* **What you should do**: The required output is a number: how many lines of the data below include the string "width".

Stored data entries

Content starts

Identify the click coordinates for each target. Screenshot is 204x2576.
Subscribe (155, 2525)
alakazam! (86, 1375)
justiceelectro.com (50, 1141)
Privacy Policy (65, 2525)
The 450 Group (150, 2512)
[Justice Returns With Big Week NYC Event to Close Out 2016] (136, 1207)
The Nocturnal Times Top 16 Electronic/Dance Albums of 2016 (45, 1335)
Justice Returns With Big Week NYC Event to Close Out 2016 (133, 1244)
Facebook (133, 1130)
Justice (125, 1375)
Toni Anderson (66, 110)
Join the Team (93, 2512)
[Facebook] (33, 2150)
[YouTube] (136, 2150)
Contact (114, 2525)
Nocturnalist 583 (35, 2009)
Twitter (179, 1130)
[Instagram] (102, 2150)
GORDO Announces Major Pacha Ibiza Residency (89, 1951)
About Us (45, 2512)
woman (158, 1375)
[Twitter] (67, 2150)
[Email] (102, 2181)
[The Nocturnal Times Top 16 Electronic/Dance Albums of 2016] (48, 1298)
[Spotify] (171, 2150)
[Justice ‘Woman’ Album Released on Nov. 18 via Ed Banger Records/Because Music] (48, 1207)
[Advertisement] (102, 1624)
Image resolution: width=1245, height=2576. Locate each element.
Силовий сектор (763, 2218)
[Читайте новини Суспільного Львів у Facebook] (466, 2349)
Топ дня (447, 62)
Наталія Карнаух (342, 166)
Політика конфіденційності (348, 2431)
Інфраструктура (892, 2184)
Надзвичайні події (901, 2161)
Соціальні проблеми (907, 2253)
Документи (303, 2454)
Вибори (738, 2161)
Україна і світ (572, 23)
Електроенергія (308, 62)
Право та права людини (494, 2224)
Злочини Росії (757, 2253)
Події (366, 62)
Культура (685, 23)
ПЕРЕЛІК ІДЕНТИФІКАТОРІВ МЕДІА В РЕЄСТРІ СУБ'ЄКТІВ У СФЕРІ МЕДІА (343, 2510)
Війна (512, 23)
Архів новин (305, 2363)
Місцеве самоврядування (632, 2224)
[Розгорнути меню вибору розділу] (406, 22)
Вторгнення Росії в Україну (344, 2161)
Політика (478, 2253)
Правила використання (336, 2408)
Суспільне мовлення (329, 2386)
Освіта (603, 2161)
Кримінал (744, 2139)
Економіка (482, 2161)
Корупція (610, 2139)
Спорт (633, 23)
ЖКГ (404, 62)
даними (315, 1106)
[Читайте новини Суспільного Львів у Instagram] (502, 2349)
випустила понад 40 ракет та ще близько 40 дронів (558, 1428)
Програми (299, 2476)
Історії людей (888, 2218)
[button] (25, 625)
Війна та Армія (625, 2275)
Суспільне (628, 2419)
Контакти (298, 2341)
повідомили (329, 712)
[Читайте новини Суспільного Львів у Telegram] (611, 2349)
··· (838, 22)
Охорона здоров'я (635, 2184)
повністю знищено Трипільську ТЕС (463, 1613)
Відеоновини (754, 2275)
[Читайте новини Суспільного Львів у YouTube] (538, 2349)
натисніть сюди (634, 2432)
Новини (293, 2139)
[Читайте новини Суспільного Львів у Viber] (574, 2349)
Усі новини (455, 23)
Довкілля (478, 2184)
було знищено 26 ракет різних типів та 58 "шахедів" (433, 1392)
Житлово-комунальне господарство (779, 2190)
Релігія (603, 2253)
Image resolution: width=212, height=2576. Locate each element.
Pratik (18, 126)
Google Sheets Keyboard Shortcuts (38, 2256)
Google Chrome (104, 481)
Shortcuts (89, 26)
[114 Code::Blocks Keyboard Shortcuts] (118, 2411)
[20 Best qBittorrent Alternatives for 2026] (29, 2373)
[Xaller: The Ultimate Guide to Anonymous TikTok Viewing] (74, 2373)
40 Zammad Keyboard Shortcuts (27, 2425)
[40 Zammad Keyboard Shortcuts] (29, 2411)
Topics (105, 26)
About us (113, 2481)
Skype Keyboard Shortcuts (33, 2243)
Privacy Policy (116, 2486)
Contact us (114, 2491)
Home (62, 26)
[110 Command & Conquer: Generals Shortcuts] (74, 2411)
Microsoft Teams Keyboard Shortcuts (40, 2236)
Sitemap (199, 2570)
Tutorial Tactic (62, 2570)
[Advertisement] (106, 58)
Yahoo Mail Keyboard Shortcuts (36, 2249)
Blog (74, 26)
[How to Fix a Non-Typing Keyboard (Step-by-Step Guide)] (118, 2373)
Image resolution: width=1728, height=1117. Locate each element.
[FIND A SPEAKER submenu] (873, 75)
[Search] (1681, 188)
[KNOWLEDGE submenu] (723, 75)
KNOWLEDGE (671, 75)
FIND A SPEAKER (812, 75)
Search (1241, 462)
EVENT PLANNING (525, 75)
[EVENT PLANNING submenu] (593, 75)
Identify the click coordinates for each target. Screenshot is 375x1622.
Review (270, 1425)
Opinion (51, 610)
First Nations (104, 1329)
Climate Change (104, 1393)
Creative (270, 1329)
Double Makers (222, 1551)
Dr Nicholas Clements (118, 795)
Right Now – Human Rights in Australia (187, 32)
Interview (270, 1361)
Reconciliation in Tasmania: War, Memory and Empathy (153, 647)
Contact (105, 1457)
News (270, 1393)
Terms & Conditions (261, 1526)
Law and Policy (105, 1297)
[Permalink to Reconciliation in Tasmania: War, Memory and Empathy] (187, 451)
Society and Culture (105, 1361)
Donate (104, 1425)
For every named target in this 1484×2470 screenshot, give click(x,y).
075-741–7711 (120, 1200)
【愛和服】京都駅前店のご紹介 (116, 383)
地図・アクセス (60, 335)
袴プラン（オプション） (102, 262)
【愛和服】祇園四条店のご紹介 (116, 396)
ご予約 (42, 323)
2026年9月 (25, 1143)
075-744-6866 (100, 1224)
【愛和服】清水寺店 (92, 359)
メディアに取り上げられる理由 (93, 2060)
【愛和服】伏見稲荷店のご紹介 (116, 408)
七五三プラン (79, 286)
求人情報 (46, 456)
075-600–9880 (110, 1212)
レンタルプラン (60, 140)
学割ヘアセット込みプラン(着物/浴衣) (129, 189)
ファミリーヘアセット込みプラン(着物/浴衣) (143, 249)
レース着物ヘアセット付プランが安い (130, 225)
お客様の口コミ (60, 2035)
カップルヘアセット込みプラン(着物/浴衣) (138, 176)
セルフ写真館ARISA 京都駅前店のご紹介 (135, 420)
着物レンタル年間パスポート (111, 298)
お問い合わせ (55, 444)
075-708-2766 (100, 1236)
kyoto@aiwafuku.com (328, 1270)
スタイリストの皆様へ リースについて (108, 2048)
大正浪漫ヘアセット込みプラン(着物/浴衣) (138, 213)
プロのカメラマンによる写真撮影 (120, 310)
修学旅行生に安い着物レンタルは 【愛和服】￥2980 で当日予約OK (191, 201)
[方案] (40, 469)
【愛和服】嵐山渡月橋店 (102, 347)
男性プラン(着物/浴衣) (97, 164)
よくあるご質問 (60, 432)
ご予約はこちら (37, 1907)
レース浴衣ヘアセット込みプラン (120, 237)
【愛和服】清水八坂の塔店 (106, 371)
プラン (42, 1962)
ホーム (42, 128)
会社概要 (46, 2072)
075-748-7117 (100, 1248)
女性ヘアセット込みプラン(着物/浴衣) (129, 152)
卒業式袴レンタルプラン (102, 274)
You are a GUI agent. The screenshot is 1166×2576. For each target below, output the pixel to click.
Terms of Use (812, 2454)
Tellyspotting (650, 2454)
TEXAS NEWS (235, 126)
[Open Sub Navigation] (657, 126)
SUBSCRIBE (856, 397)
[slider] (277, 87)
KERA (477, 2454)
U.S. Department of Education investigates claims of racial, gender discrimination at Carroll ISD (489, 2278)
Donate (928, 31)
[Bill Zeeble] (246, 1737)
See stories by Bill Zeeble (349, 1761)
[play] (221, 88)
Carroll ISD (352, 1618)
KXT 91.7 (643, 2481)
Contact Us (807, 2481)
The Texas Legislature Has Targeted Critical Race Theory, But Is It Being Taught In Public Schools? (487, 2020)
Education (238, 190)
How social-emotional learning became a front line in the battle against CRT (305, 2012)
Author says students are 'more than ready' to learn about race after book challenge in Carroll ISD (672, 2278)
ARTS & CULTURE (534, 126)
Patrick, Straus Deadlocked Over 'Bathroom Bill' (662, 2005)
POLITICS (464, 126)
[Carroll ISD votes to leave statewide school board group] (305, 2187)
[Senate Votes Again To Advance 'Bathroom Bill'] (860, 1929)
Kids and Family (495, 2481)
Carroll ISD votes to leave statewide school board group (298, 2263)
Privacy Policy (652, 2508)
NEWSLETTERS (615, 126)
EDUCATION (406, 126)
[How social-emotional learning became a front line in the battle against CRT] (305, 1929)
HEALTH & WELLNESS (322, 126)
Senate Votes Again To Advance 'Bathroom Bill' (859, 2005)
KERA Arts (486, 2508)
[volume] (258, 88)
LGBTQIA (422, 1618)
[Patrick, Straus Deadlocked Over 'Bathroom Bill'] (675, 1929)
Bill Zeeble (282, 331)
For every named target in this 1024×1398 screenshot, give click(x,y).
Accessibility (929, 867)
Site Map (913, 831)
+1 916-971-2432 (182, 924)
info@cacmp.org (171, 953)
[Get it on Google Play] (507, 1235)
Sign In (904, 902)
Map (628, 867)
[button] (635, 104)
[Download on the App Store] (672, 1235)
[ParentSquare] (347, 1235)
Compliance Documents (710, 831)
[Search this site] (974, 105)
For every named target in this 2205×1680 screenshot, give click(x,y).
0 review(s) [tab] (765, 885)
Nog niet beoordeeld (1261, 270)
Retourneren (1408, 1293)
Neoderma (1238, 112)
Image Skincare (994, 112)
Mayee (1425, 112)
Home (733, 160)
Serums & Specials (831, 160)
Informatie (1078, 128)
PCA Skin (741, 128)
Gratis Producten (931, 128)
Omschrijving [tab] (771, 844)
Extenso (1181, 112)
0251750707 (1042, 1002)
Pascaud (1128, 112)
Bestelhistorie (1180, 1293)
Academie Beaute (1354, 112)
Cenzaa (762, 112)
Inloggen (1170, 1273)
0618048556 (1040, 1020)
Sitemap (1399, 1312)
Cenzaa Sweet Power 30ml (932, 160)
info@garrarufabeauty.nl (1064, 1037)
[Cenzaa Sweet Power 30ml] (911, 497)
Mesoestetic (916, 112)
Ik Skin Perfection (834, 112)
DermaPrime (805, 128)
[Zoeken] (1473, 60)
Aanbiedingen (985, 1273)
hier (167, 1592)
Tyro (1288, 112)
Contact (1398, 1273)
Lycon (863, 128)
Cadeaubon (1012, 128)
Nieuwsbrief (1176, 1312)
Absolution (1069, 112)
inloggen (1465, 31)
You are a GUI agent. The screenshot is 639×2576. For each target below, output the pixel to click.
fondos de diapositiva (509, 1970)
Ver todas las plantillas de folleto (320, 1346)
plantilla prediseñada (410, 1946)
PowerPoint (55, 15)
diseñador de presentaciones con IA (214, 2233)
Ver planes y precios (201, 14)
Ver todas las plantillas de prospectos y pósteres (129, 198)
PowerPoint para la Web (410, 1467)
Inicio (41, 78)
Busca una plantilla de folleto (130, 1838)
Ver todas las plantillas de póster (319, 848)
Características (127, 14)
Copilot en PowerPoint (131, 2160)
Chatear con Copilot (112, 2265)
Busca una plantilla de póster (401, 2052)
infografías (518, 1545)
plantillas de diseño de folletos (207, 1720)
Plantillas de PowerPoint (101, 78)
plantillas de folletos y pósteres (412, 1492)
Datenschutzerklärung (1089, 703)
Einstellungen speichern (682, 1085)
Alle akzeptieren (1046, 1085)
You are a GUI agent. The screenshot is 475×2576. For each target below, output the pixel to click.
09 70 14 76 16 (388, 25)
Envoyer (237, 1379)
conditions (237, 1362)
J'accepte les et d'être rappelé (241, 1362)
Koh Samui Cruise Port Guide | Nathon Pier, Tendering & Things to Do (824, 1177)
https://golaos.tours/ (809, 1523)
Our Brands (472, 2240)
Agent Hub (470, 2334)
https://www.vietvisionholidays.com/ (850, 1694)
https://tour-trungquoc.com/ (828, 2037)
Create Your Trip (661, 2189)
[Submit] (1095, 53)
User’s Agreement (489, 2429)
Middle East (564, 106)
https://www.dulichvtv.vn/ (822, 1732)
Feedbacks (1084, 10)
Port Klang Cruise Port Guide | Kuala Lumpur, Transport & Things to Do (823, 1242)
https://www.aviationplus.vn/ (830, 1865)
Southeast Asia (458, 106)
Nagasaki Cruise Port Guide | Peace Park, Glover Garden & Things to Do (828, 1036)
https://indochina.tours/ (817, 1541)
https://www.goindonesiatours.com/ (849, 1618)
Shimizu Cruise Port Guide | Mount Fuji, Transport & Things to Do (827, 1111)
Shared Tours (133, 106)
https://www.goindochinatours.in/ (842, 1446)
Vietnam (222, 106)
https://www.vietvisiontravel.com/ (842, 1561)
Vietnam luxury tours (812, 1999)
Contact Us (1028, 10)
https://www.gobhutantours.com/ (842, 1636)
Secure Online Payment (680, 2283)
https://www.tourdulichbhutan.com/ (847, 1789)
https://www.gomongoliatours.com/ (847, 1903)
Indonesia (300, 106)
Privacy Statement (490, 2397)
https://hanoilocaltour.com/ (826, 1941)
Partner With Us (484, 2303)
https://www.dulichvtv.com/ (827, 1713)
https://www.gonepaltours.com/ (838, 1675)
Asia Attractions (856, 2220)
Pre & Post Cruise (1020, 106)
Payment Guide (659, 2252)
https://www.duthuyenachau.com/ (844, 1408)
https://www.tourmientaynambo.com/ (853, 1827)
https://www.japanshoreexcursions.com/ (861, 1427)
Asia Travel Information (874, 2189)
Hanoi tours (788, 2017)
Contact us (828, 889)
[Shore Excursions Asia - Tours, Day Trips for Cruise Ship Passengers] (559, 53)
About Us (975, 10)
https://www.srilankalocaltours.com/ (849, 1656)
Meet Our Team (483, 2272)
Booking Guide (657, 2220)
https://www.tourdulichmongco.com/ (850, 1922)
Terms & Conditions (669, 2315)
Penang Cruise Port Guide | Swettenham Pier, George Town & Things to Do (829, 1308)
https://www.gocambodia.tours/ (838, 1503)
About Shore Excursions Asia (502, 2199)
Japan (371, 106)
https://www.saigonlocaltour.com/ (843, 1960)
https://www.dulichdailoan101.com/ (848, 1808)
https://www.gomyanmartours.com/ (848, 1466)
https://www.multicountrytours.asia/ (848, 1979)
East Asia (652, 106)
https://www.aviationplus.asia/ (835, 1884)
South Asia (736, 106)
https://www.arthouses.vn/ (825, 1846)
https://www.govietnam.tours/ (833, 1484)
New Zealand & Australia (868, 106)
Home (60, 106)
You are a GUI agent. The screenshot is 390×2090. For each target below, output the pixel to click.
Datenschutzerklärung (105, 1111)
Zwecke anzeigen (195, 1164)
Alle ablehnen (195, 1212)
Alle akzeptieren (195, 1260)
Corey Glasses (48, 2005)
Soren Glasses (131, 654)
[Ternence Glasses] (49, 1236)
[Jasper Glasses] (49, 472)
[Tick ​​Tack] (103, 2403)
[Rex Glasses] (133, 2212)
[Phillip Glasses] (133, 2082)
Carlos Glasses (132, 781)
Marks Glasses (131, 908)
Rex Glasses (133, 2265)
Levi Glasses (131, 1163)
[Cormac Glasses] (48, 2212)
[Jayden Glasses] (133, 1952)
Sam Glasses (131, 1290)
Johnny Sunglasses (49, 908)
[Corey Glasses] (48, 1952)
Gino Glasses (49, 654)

Content ends

* **Task response**: 3